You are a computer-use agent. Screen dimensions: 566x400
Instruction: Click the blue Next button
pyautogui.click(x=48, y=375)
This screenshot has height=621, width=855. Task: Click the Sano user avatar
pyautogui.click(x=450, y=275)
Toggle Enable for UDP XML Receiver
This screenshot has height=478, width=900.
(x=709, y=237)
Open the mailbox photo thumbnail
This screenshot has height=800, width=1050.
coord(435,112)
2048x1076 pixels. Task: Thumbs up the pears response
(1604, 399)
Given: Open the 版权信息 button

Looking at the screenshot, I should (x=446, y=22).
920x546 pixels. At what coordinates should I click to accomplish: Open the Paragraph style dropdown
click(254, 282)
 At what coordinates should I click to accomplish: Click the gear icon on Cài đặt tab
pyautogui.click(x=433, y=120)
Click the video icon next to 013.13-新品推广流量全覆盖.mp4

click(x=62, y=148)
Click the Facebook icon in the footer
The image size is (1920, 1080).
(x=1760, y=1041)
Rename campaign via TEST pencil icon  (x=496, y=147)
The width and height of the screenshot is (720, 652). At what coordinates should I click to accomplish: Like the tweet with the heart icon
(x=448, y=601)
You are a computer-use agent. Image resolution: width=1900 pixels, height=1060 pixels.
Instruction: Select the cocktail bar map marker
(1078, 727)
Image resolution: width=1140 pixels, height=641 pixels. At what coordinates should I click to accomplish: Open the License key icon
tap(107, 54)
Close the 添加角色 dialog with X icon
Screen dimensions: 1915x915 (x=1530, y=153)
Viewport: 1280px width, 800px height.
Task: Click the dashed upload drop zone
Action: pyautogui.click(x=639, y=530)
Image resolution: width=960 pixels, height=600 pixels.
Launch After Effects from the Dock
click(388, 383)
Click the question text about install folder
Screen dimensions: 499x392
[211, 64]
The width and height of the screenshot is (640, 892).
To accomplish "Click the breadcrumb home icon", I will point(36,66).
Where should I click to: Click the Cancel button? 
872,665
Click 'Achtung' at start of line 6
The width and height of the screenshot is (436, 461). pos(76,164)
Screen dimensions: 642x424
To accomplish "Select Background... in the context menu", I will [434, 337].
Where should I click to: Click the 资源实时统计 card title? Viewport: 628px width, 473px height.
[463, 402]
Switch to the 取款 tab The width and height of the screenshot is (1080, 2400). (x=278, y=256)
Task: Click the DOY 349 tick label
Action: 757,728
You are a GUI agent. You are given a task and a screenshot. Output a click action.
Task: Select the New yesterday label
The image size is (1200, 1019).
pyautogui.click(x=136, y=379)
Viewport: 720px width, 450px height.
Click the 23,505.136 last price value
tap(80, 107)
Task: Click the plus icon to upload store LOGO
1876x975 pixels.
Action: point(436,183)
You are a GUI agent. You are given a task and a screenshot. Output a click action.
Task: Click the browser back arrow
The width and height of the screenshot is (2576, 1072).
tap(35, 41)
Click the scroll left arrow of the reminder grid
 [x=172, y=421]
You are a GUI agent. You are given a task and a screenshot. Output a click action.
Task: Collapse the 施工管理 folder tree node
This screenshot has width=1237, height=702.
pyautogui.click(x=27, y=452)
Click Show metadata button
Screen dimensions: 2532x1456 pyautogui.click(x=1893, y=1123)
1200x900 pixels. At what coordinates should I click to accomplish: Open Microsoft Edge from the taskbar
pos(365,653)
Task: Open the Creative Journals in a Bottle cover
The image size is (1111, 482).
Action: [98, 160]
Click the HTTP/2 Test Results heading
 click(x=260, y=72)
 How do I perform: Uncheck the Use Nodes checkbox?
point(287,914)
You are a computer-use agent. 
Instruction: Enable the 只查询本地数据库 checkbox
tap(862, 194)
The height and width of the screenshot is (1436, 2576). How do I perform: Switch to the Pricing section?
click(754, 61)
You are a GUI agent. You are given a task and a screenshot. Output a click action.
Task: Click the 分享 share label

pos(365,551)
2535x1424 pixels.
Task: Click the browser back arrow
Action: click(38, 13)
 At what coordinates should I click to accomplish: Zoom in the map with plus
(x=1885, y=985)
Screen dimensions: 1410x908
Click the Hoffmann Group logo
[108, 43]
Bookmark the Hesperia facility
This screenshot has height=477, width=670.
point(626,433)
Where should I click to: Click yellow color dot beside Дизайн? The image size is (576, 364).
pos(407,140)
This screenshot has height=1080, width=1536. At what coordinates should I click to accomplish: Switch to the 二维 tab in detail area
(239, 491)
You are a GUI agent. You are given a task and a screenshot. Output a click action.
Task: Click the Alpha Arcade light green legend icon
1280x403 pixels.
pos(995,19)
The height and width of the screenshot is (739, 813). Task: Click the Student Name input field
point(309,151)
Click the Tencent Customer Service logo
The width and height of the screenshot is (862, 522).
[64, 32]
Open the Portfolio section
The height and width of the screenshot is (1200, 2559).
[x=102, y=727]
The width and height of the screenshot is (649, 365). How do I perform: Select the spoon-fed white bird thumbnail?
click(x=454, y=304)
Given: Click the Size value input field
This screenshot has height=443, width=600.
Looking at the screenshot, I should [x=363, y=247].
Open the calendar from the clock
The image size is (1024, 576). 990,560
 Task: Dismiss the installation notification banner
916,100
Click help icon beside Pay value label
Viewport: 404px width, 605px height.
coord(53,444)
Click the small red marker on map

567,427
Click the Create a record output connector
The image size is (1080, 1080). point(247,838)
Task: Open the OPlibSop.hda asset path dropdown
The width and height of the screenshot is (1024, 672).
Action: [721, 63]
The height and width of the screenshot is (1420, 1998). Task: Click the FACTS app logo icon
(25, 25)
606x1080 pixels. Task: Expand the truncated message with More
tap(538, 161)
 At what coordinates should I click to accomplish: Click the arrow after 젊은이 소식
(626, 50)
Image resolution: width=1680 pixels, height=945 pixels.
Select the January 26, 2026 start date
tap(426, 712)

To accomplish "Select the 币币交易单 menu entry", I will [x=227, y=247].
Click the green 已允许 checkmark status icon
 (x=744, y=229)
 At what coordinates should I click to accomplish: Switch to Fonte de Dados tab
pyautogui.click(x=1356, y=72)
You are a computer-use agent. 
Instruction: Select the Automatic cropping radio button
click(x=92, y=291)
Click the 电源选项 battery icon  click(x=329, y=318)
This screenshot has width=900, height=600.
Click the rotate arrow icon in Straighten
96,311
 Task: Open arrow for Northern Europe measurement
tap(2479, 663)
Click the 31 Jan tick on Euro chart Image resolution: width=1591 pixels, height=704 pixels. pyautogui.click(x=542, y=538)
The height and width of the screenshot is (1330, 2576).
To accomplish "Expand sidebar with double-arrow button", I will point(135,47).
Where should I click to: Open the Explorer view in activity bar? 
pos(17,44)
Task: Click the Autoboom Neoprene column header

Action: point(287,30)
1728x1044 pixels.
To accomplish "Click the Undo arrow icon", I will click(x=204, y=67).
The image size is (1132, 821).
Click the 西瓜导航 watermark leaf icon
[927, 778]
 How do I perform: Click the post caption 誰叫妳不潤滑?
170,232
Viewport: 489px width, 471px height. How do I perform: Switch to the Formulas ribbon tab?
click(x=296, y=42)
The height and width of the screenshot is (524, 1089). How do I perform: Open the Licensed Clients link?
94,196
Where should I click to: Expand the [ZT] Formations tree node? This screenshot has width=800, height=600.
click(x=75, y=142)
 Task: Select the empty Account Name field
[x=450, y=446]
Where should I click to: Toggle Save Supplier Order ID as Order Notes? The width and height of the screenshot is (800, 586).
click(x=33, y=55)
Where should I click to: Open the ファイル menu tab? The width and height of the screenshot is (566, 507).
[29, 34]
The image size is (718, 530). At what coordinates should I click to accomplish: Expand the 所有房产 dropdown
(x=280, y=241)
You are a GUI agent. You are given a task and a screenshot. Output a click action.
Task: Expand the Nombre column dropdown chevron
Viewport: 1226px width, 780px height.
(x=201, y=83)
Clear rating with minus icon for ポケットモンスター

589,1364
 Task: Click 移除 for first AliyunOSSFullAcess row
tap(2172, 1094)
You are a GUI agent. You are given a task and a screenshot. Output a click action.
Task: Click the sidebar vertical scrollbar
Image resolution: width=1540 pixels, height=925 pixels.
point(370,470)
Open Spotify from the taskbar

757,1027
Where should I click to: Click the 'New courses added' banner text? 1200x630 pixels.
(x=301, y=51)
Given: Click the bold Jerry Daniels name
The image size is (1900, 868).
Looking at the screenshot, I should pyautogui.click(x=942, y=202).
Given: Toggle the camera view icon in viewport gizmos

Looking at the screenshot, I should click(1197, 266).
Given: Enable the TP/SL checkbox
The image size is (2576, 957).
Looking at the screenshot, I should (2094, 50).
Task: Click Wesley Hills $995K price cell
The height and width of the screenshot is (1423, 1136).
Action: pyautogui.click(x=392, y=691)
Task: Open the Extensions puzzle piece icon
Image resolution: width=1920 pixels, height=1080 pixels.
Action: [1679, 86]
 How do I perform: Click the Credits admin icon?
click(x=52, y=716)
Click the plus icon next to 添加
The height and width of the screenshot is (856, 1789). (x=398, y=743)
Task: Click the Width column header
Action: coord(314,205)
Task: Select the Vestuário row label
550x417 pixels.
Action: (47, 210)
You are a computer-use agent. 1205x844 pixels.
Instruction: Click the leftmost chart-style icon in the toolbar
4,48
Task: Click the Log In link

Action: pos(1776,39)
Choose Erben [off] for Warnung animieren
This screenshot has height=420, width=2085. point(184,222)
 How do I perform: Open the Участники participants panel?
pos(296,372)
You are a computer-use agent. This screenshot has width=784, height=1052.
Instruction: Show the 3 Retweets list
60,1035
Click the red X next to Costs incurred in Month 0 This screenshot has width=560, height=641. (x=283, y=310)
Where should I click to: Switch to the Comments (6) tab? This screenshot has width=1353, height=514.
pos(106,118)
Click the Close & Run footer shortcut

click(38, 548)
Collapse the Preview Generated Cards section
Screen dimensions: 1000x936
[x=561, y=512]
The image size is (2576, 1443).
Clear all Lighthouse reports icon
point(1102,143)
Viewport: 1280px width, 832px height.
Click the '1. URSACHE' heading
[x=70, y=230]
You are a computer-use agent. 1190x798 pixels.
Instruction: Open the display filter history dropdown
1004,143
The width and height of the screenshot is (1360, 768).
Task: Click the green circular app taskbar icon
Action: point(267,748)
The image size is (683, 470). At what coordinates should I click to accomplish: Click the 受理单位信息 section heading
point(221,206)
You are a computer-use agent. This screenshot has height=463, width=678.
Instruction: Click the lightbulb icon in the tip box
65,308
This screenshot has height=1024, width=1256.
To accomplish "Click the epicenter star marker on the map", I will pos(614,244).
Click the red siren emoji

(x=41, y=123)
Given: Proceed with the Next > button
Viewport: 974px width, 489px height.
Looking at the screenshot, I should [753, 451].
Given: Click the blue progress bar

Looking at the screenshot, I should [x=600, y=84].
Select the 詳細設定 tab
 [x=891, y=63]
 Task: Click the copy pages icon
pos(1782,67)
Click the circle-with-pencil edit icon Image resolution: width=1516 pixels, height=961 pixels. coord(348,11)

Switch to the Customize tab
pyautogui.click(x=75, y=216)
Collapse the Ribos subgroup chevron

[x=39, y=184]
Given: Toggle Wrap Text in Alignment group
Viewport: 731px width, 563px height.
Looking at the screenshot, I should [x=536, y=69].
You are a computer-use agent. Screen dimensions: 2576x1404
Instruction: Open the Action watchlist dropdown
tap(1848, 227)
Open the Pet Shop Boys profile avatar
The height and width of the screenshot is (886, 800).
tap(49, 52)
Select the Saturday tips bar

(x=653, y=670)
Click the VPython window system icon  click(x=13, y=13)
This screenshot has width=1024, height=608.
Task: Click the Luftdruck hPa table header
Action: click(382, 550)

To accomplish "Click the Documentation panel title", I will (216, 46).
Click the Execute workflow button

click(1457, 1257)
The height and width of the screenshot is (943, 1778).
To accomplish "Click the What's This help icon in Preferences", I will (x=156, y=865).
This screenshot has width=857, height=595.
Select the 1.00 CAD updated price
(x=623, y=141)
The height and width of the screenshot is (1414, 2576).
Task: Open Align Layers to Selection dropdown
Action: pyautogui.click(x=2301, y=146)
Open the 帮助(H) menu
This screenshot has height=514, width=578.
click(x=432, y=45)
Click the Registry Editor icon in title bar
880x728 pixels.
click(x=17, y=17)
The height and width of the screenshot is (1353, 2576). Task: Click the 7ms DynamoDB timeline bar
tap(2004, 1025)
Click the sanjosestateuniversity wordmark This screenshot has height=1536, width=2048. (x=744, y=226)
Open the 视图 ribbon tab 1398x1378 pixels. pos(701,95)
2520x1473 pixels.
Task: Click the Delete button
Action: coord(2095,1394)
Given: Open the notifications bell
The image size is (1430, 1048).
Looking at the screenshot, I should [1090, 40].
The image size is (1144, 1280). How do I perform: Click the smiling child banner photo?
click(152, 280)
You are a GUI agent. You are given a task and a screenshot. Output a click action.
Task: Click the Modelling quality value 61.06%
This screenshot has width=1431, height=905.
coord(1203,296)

## What is expected:
Please quote the lines above word for word, starting at the line that contains "Task: Select the empty Account Name field" and ending at the line that contains "Looking at the screenshot, I should click(1197, 266).", with both of those lines included.

## Correct response:
 Task: Select the empty Account Name field
[x=450, y=446]
Where should I click to: Toggle Save Supplier Order ID as Order Notes? The width and height of the screenshot is (800, 586).
click(x=33, y=55)
Where should I click to: Open the ファイル menu tab? The width and height of the screenshot is (566, 507).
[29, 34]
The image size is (718, 530). At what coordinates should I click to accomplish: Expand the 所有房产 dropdown
(x=280, y=241)
You are a GUI agent. You are given a task and a screenshot. Output a click action.
Task: Expand the Nombre column dropdown chevron
Viewport: 1226px width, 780px height.
(x=201, y=83)
Clear rating with minus icon for ポケットモンスター

589,1364
 Task: Click 移除 for first AliyunOSSFullAcess row
tap(2172, 1094)
You are a GUI agent. You are given a task and a screenshot. Output a click action.
Task: Click the sidebar vertical scrollbar
Image resolution: width=1540 pixels, height=925 pixels.
point(370,470)
Open Spotify from the taskbar

757,1027
Where should I click to: Click the 'New courses added' banner text? 1200x630 pixels.
(x=301, y=51)
Given: Click the bold Jerry Daniels name
The image size is (1900, 868).
Looking at the screenshot, I should pyautogui.click(x=942, y=202).
Given: Toggle the camera view icon in viewport gizmos

Looking at the screenshot, I should click(1197, 266).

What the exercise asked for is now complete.